Il fut un temps où cette histoire aurait fait du bruit, mais déjà au congrès de la Coalition avenir Québec (CAQ), elle était reléguée au rang de note de bas de page. Au royaume de la supermajorité, il n’y a pas de quoi s’alarmer. Le premier ministre, François Legault, a balayé les critiques du revers de la main, en affirmant que l’ère des nominations partisanes était révolue depuis les travaux de la commission Bastarache.

Il y a tout de même des questions embarrassantes pour le premier ministre Legault. Comment se fait-il qu’il ait appris la nomination d’un ami de M. Jolin-Barrette dans les journaux ? Comment expliquer l’annulation de cinq concours, en catimini, sans explications ? Et surtout, que répondra-t-il à la communauté juridique ? Celle-ci regarde le ministre Jolin-Barrette d’un oeil circonspect dans le contexte plus large de son affrontement permanent avec la Cour du Québec.

Rien ne suggère que Simon Jolin-Barrette ait outrepassé ses prérogatives ministérielles, mais cela ne devrait pas empêcher le premier ministre Legault de se préoccuper des apparences de justice et du lien de confiance que le public entretient à l’égard de l’administration de la justice.
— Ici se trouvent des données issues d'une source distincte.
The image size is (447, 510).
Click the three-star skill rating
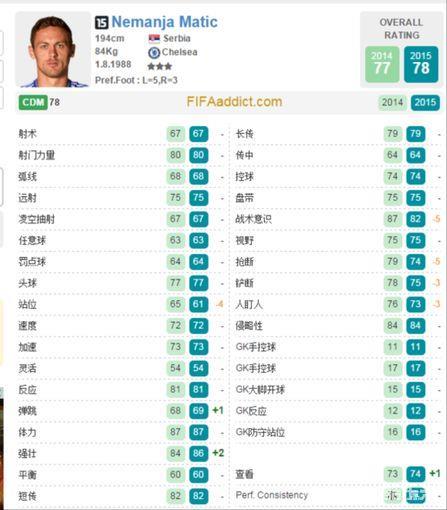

Il ne suffit pas que la justice soit indépendante, elle doit être perçue comme telle.

Il s’agissait de l’une des grandes leçons du rapport Bastarache, que la professeure agrégée à la Faculté de droit de l’Université de Montréal Martine Valois rappelle à bon escient dans un texte publié dans La Presse. « Nommer des juges est un devoir et non un privilège », rappelle la juriste qui fut la conseillère principale à la rédaction du rapport Bastarache. Elle dénonce « une attitude qui frôle la désinvolture » de la part du ministre de la Justice et du gouvernement Legault.

Nous ne devrions pas en rester là. La méthode Jolin-Barrette ne passe pas le test de la confiance dans la nomination des juges.